United States Army Medal of Honor recipient

Charles William Turner (May 28, 1921 - September 2, 1950) was a United States Army soldier and a recipient of the United States military's highest decoration, the Medal of Honor, for his actions during the Battle of Yongsan in the Korean War. He was posthumously awarded the Medal of Honor for his actions on September 1, 1950.

Turner initially joined the Massachusetts National Guard, and was called to active duty in 1941 to serve in World War II. He was captured while serving in Italy in November 1943, and spent the remainder of the conflict as a prisoner of war.

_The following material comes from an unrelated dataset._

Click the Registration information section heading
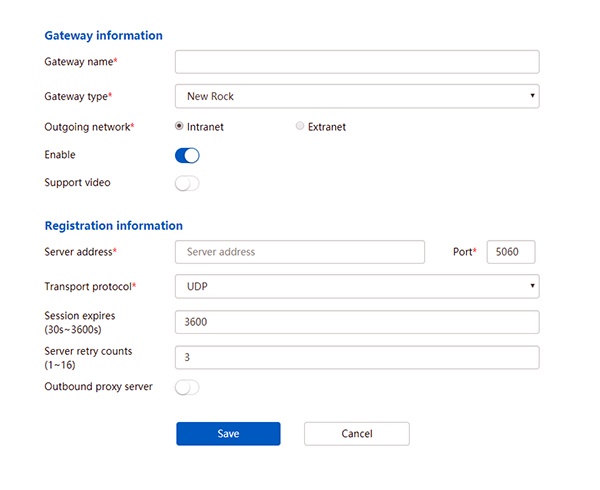click(x=113, y=225)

==Medal of Honor citation==
Rank and organization: Sergeant First Class, U.S. Army, 2nd Reconnaissance Company, 2nd Infantry Division

Place and date: Near Yeongsan, Korea, September 1, 1950

Entered service at: Massachusetts. Birth: Boston, Massachusetts

G.O. No.: 10, February 16, 1951

Citation:

Sfc. Turner distinguished himself by conspicuous gallantry and intrepidity above and beyond the call of duty in action against the enemy. A large enemy force launched a mortar and automatic weapon supported assault against his platoon. Sfc. Turner, a section leader, quickly organized his unit for defense and then observed that the attack was directed at the tank section 100 yards away. Leaving his secured section he dashed through a hail of fire to the threatened position and, mounting a tank, manned the exposed turret machine gun. Disregarding the intense enemy fire he calmly held this position delivering deadly accurate fire and pointing out targets for the tank's 75mm. gun. His action resulted in the destruction of 7 enemy machine gun nests. Although severely wounded he remained at the gun shouting encouragement to his comrades. During the action the tank received over 50 direct hits; the periscopes and antenna were shot away and 3 rounds hit the machine gun mount. Despite this fire he remained at his post until a burst of enemy fire cost him his life. This intrepid and heroic performance enabled the platoon to withdraw and later launch an attack which routed the enemy. Sfc. Turner's valor and example reflect the highest credit upon himself and are in keeping with the esteemed traditions of the U.S. Army.